2. Oil Catch can, this is a long term reliability upgrade and will keep the IC and intake tract free of oil and carbon blowby from the PCV valve. Yes it is an issue, even in my old 2007 Focus ST with a duratec 23, after 125k miles I had to replace the intake manifold and it was CAKED with carbon and oil residue, very poor surface for air to flow against, turbo engines exacerbate the issue as they run hotter and have generate higher crank case pressures.

3. Clutch pedal asist spring. Steeda is the only one I know of at this point that makes a replacement spring. 35lbs (steeda) vs stock 185lbs. For me the stock clutch is very numb. Been driving stick for 10 years, but I stalled the EB just getting out of the deals lot! After a 1k miles I got better, but it still was a far car from being efficient. So I removed the spring and drove it without the assist spring for a while, much better feedback, but I wanted to make sure the pedal was returning all the way out so the steeda spring solved that issue while preserving the excellent feedback of no spring.

Those three changes are about $750 to $900 total depending on the IC you choose and are very well worth it to really tap into the potential of the mustang EB that's already there. Once you have those done, then I would consider tunes, springs, swaybars, tires and other enhancements that are more track specific. The three items I listed however make the car much more fun and efficient to drive as a daily driver, but more importantly, you can do it repeatedly and achieve good results despite ambient temp or how many gears your already run WOT through.
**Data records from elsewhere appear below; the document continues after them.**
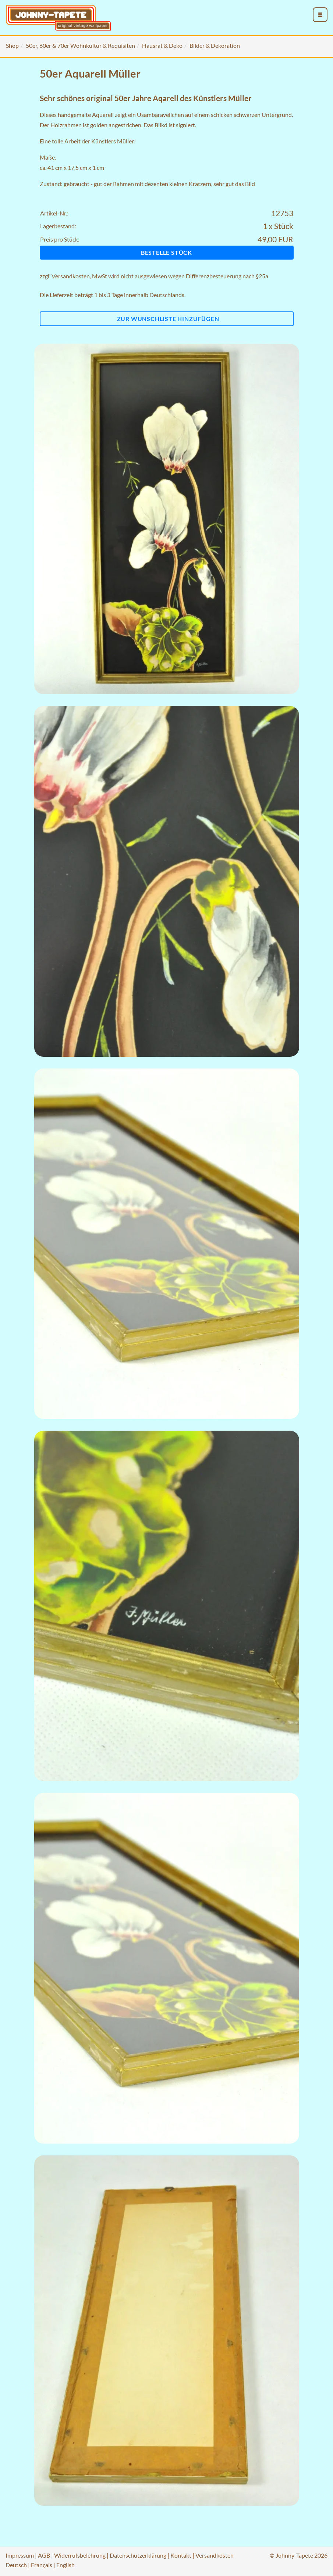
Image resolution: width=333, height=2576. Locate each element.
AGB (44, 2555)
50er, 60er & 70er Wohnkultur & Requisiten (80, 45)
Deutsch (16, 2564)
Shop (12, 45)
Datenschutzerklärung (138, 2555)
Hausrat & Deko (162, 45)
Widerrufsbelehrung (80, 2555)
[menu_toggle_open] (320, 14)
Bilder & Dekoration (214, 45)
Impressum (20, 2555)
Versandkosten (71, 275)
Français (41, 2564)
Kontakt (180, 2555)
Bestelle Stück (166, 252)
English (65, 2564)
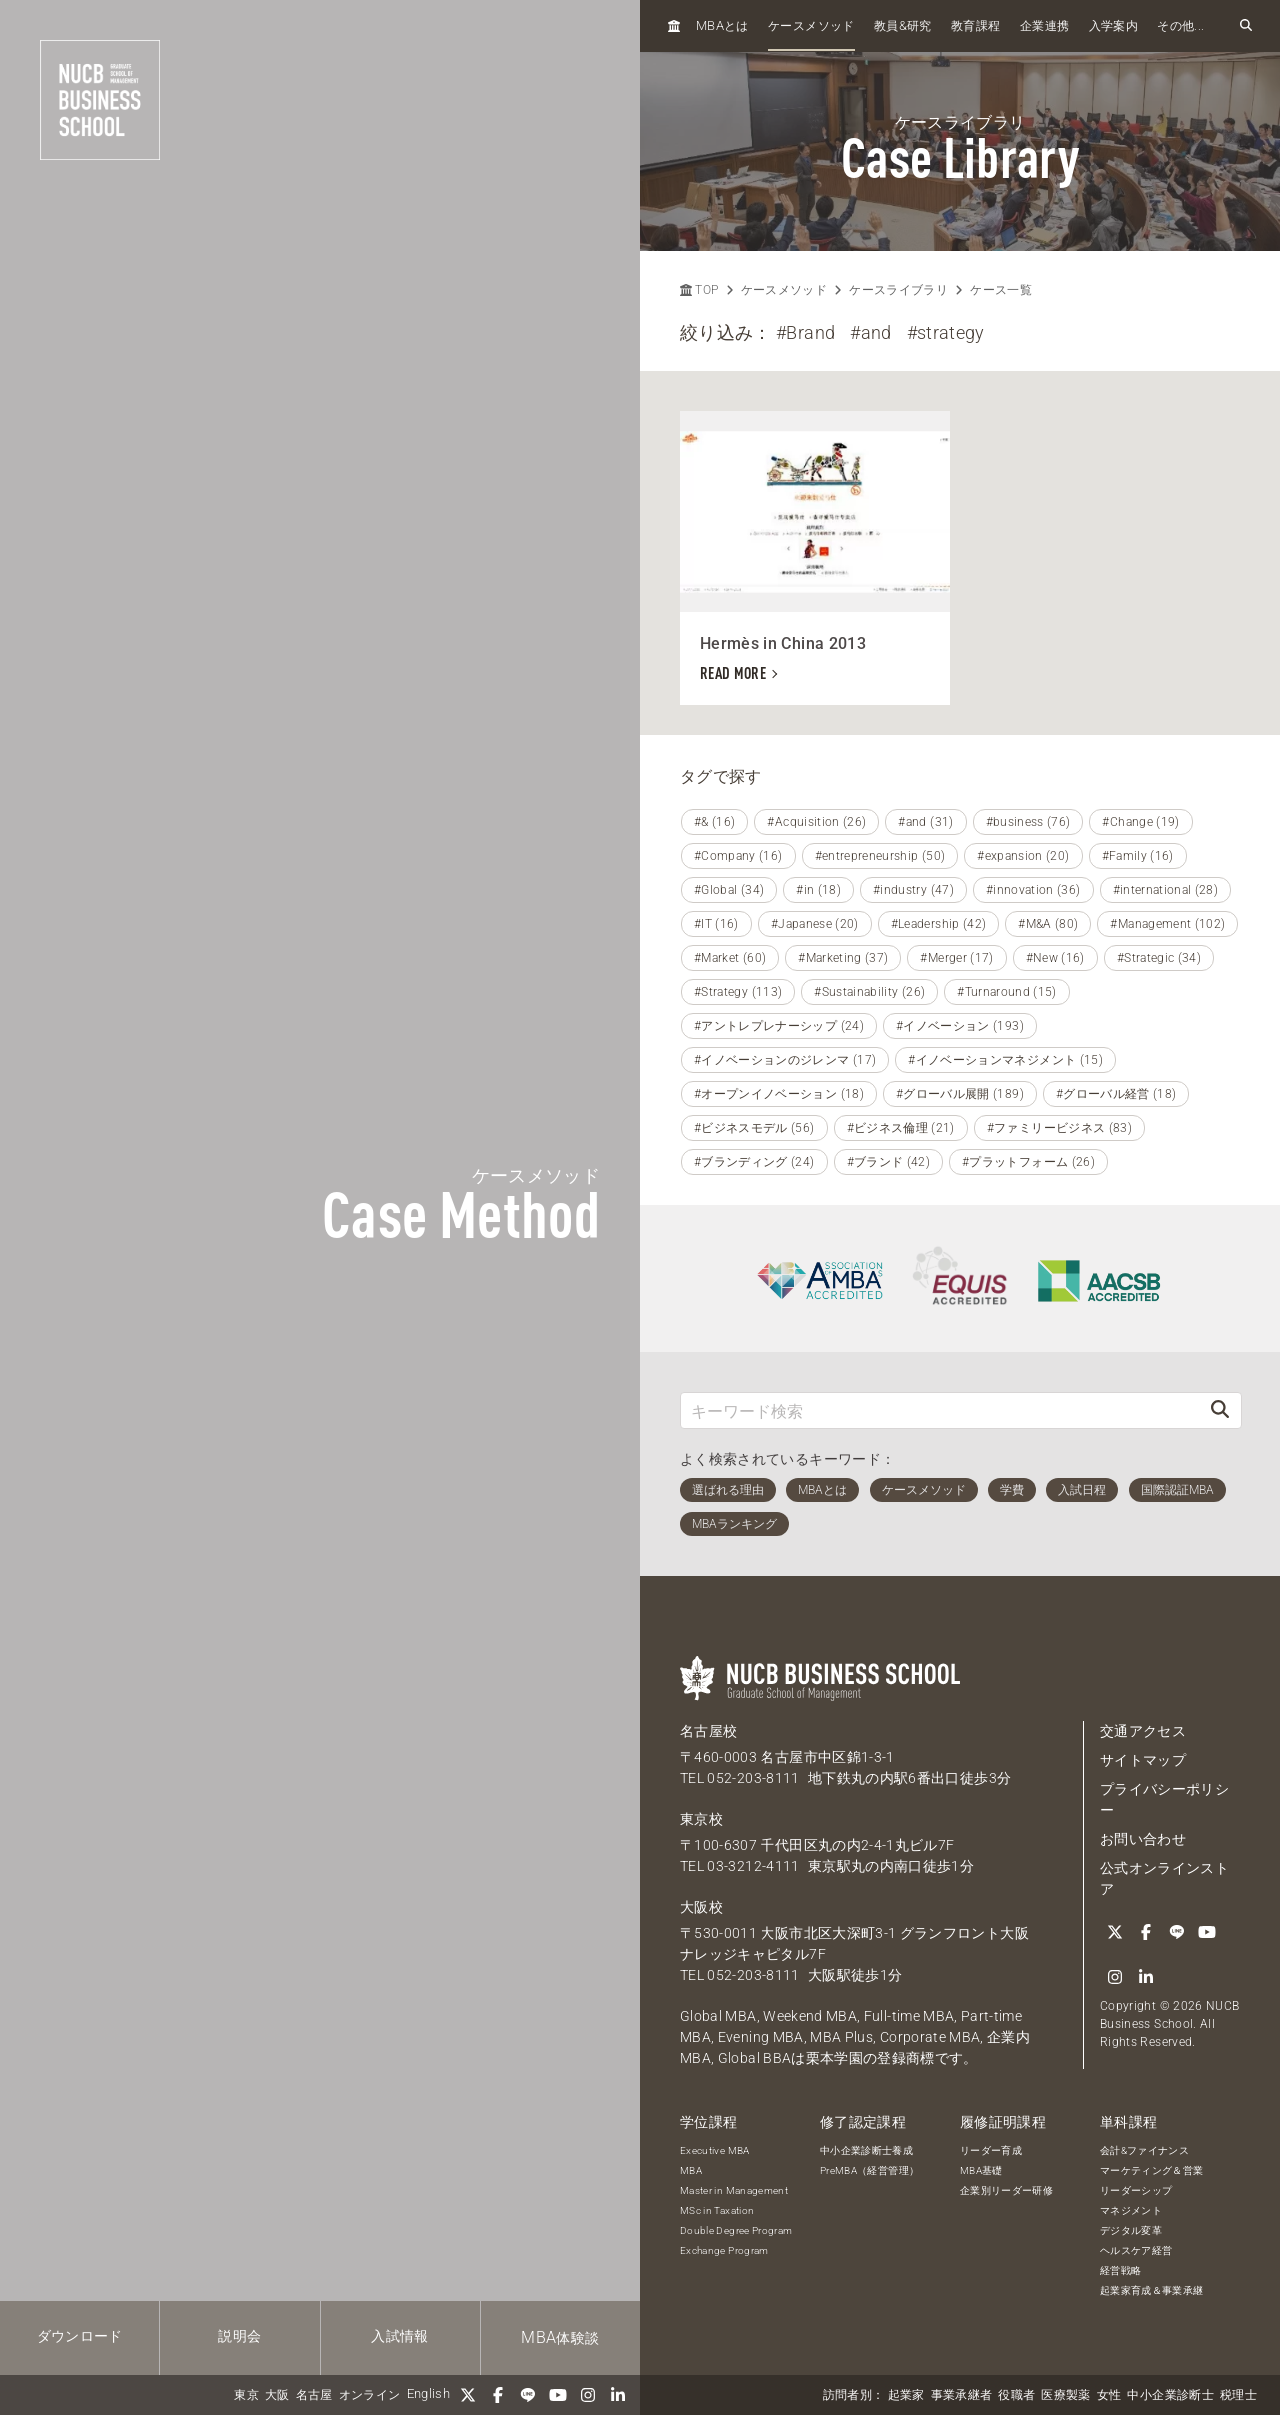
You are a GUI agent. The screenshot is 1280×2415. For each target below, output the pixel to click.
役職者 (1016, 2395)
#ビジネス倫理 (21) (901, 1128)
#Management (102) (1167, 924)
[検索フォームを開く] (1246, 26)
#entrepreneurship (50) (880, 856)
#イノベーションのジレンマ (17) (785, 1060)
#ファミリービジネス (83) (1059, 1128)
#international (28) (1166, 890)
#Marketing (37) (843, 958)
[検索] (1220, 1410)
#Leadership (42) (939, 924)
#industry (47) (913, 890)
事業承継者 (962, 2395)
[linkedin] (618, 2395)
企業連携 (1044, 26)
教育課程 (975, 26)
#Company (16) (738, 856)
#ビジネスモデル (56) (754, 1128)
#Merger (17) (956, 958)
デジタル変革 (1131, 2230)
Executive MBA (715, 2150)
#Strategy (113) (738, 992)
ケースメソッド (811, 26)
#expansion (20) (1023, 856)
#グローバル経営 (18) (1116, 1094)
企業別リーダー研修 (1006, 2190)
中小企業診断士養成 (866, 2150)
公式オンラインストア (1164, 1878)
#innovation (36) (1033, 890)
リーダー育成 (991, 2150)
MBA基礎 (981, 2170)
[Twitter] (468, 2395)
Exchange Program (724, 2250)
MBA (691, 2170)
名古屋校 (708, 1731)
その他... (1180, 26)
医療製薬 (1065, 2395)
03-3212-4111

If Ford would have done those three things from the factory the stock EB would have been quite a bit ahead of its competition at it's price point and as it came from the factory. But the good news is, a base EB is about as cheap as you can get in it's performance category, which leaves you spare cash to do these things yourself with moderate effort to really bring out the potential. I suppose most of us buy the EB because of it's potential, not because it's such a great car stock.